[[ INPUT DATA, beginning ]]
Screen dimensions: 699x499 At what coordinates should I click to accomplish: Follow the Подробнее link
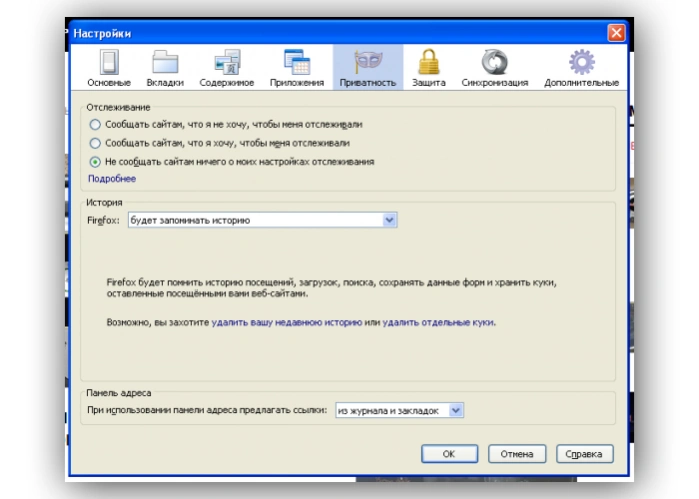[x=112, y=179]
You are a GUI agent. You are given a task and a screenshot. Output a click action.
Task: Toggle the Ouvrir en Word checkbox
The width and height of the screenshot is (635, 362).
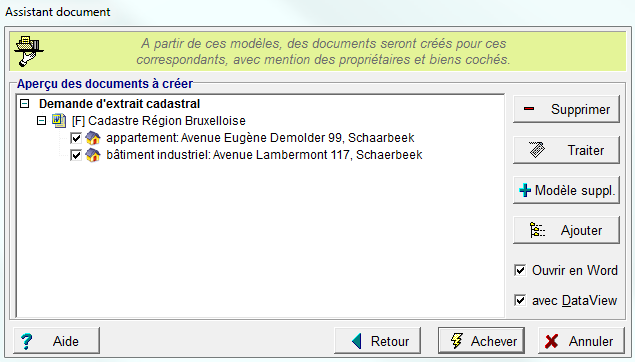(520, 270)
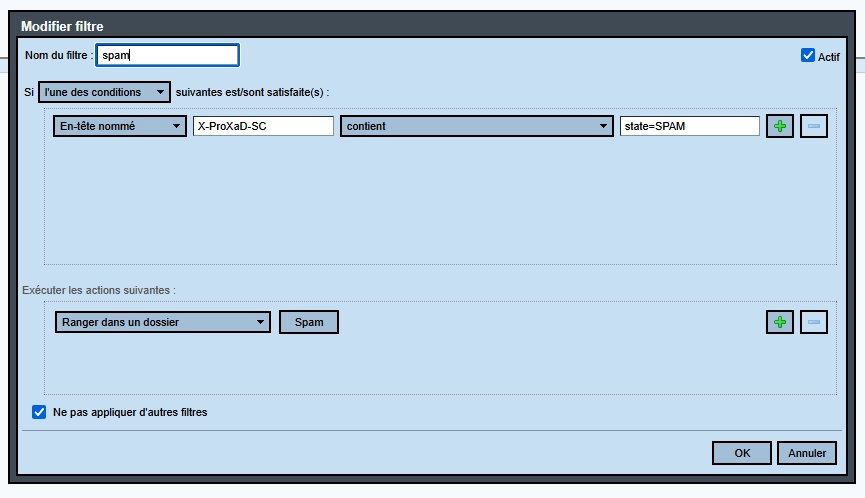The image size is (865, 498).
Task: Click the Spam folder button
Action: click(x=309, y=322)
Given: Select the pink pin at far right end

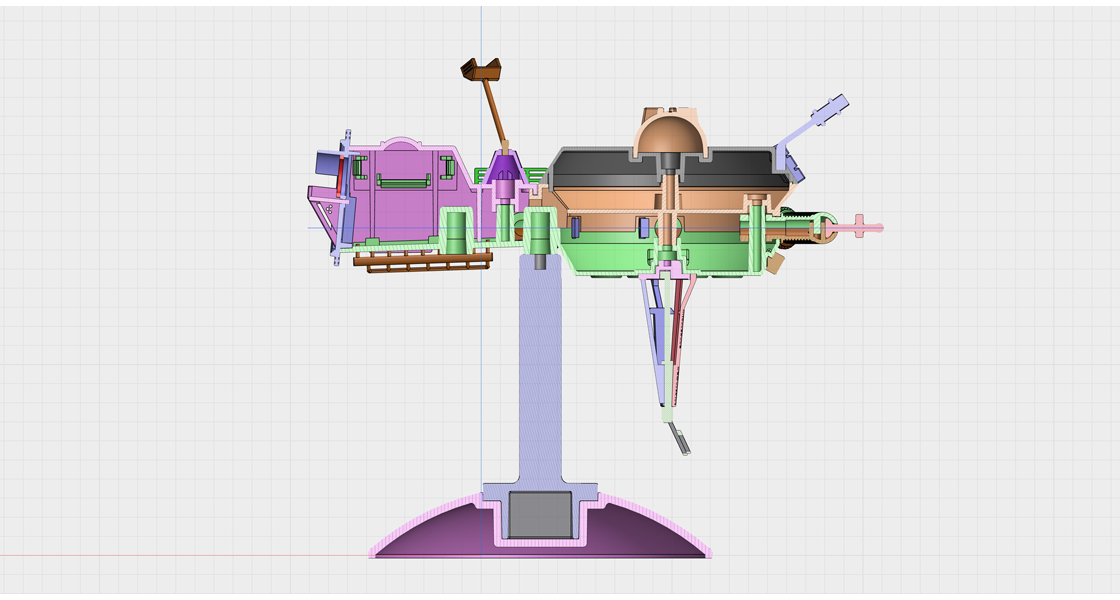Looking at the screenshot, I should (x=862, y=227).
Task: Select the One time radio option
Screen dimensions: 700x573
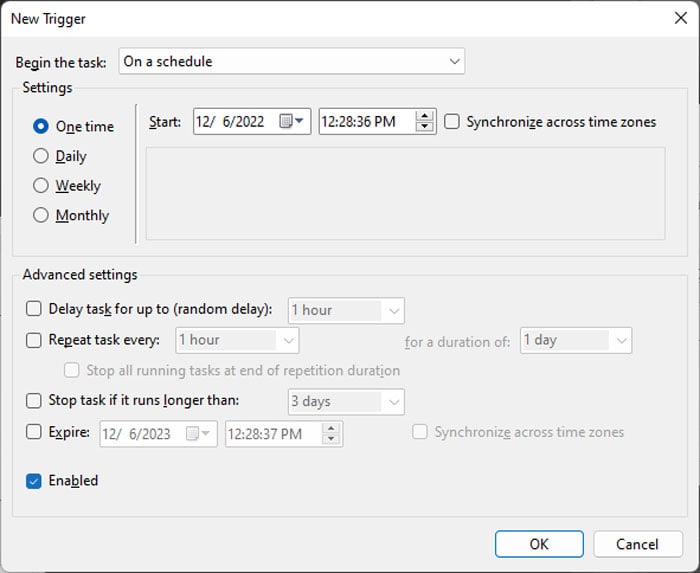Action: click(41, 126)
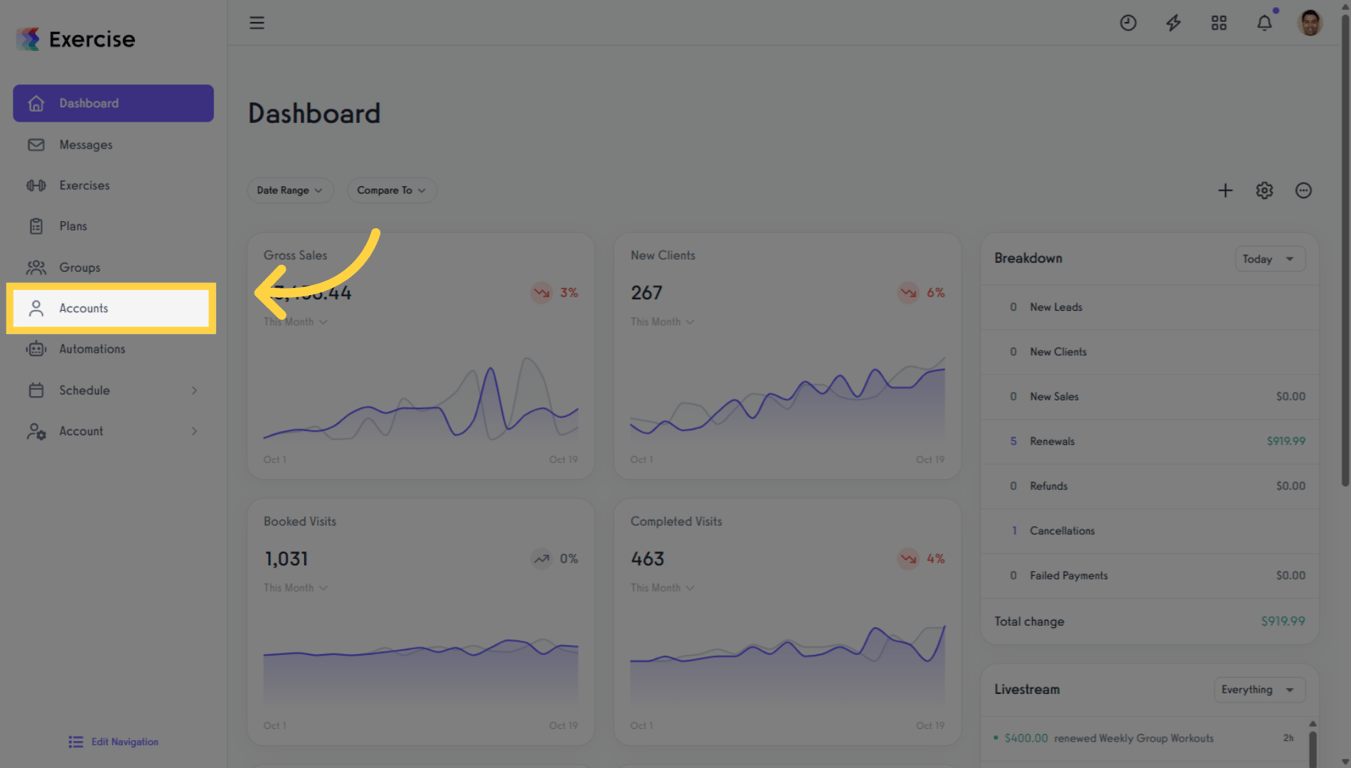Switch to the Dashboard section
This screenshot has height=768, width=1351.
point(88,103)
[[ INPUT DATA, end ]]
[[ INPUT DATA, beginning ]]
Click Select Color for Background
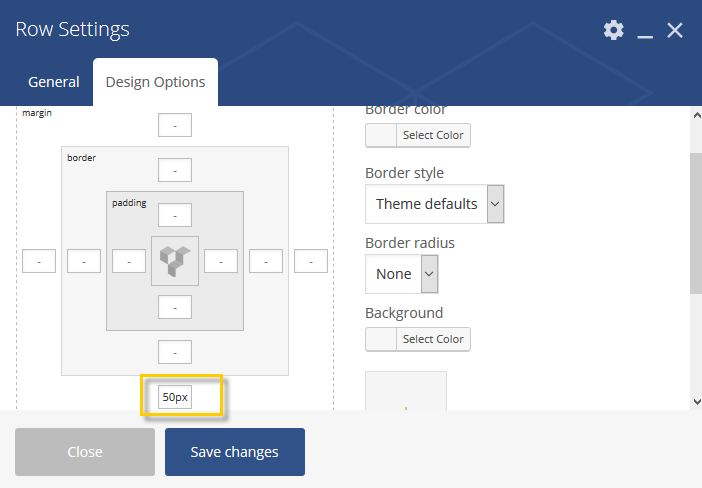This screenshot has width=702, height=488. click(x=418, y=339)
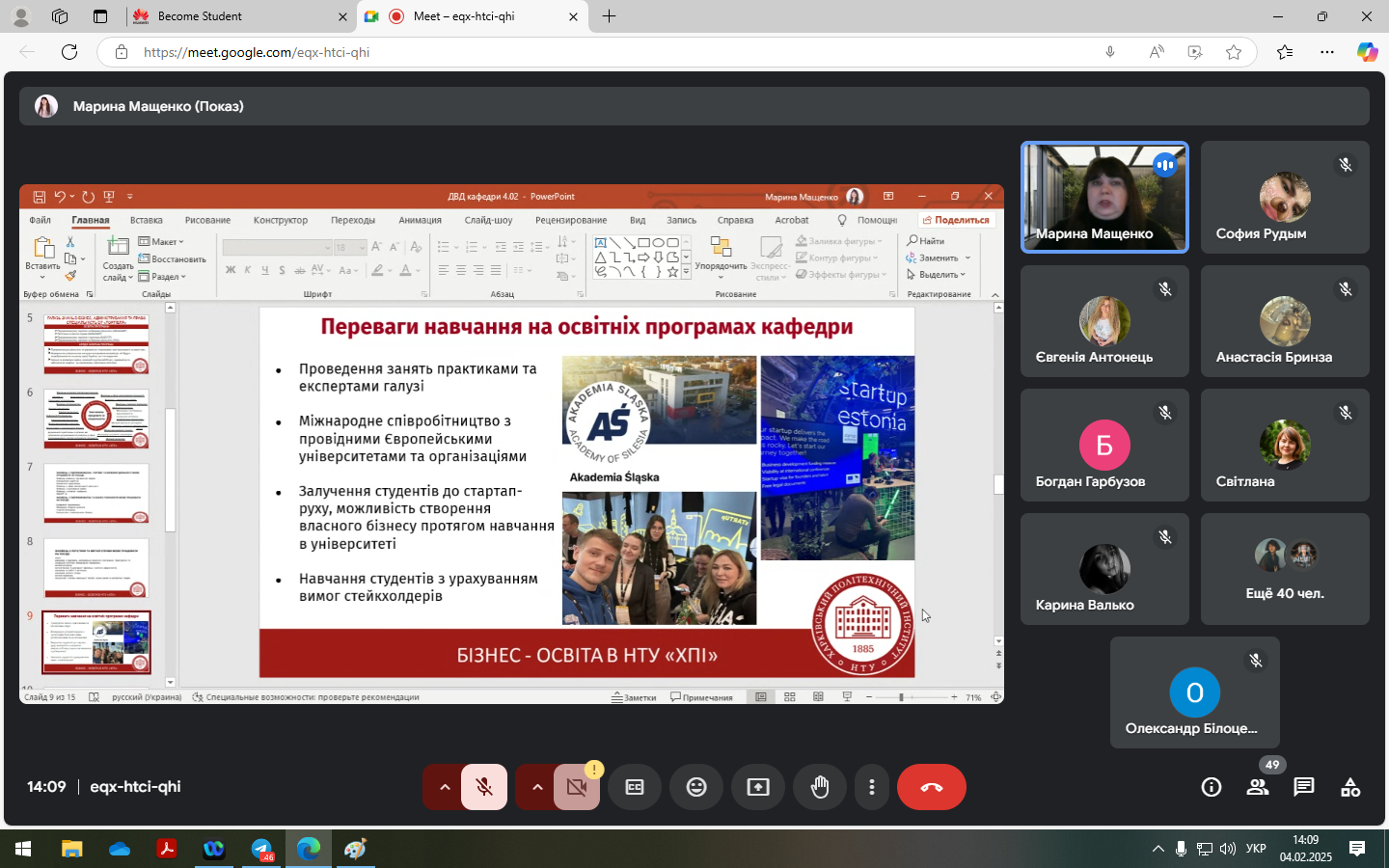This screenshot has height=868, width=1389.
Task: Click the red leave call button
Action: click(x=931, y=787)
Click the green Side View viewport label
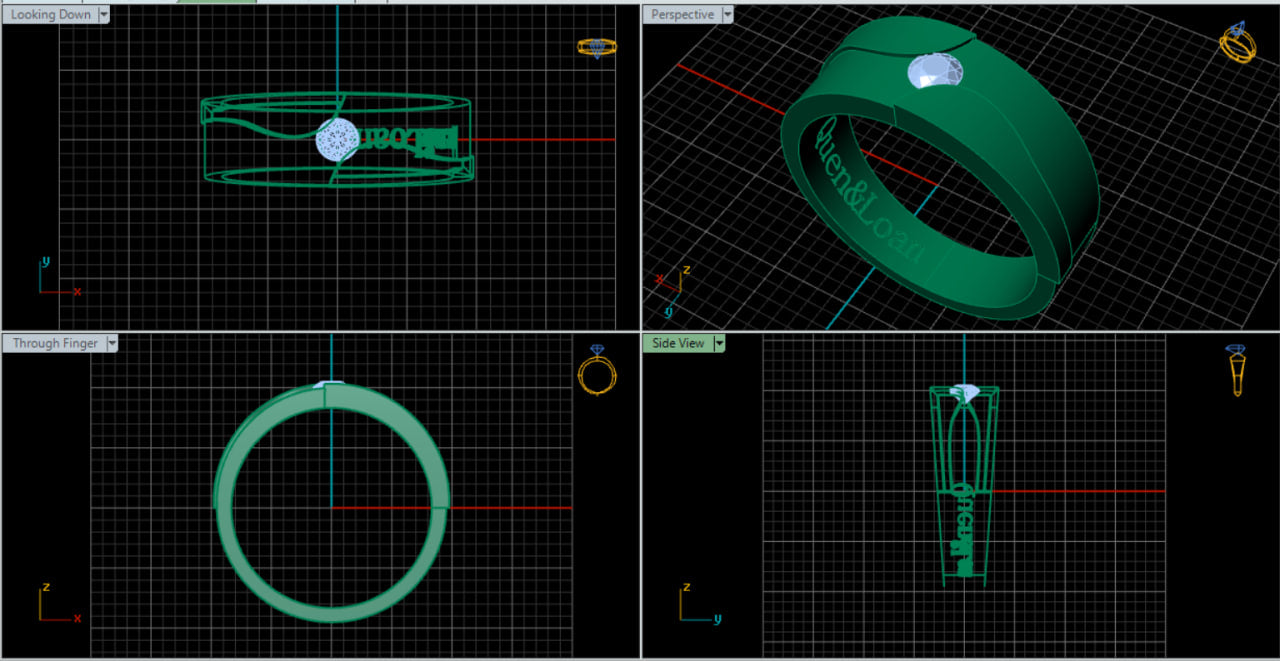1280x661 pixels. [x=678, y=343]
[[ INPUT DATA, end ]]
[HOW TO COMPLETE THIS TASK]: All that should be printed is the run of lines above from the one with "Screen dimensions: 699x499" through the one with "Task: Toggle the Ouvrir en Word checkbox", both included, exactly as given, with pictures left out.

[ANSWER]:
Screen dimensions: 699x499 At what coordinates should I click to accomplish: Follow the Подробнее link
[x=112, y=179]
You are a GUI agent. You are given a task and a screenshot. Output a click action.
Task: Toggle the Ouvrir en Word checkbox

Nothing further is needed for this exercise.